Workers stand in line to cast ballots for a union election at Amazon's JFK8 distribution center, in the Staten Island borough of New York City, U.S., March 25, 2022. Reuters / BRENDAN MCDERMID

Results from union elections at an Amazon.com Inc warehouse in New York and another in Alabama started coming in on Thursday, with counts so far showing a potential landmark victory for organized labor at a Staten Island warehouse.

The tally in Alabama indicated Amazon workers had narrowly rejected unionizing, with 53% of workers voting against it. However, the final outcome is expected to hinge on challenged ballots that have yet to be addressed. That is a much different situation from last year when workers sided with Amazon by a more than 2-to-1 margin.

If final results show workers at either location voted for a union, it would be a historic first at the online retail giant, which has long opposed organized labor.

Union drives have picked up momentum during a nationwide labor crunch. Nine U.S. Starbucks stores have voted to unionize, with more than 150 more seeking elections. Workers at another Amazon warehouse in Staten Island, LDJ5, will also vote on whether to unionize starting on April 25.

With 2,200 ballots counted from workers at Amazon's JFK8 warehouse in Staten Island, about 57% of votes were in favor of creating a union with more ballots left to count, according to a Reuters tally of the count overseen by the National Labor Relations Board (NLRB) and streamed over Zoom. That count was expected to continue on Friday at 9:30 a.m. ET (1330 GMT).

About 1,900 ballots have been counted from workers in Bessemer, Alabama. In that contest the union has said there are 2,375 ballots total, including hundreds of ballots outstanding that were contested.
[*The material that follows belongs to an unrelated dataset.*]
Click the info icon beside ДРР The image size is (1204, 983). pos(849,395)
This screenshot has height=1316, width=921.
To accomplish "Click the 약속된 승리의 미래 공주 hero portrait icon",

Neither the union nor labor board has said how many ballots were received in Staten Island.

As the second-largest U.S. private employer, Amazon has long been a focus for labor advocates who hope that a single union victory will spark organizing efforts across the country.

The vote counts starting Thursday may not result in a final determination. Ballots that either side challenged as invalid would be addressed after the count in the event of a close election and could alter the outcome. In addition, parties can object to conduct around the vote that could set aside the results as happened last year in Alabama.

A simple majority of votes cast is needed to win.

Workers at the company's JFK8 warehouse in Staten Island voted in person over a six-day period that began on March 25. They are voting on whether to form a new union, the Amazon Labor Union.

A rerun of last year's failed union organizing campaign at Amazon's warehouse in Bessemer, Alabama, concluded on March 25. Workers there voted by mail. They are voting whether to join the Retail, Wholesale and Department Store Union.

The NLRB found that Amazon improperly interfered in the original contest, which the company won by a 2-1 margin.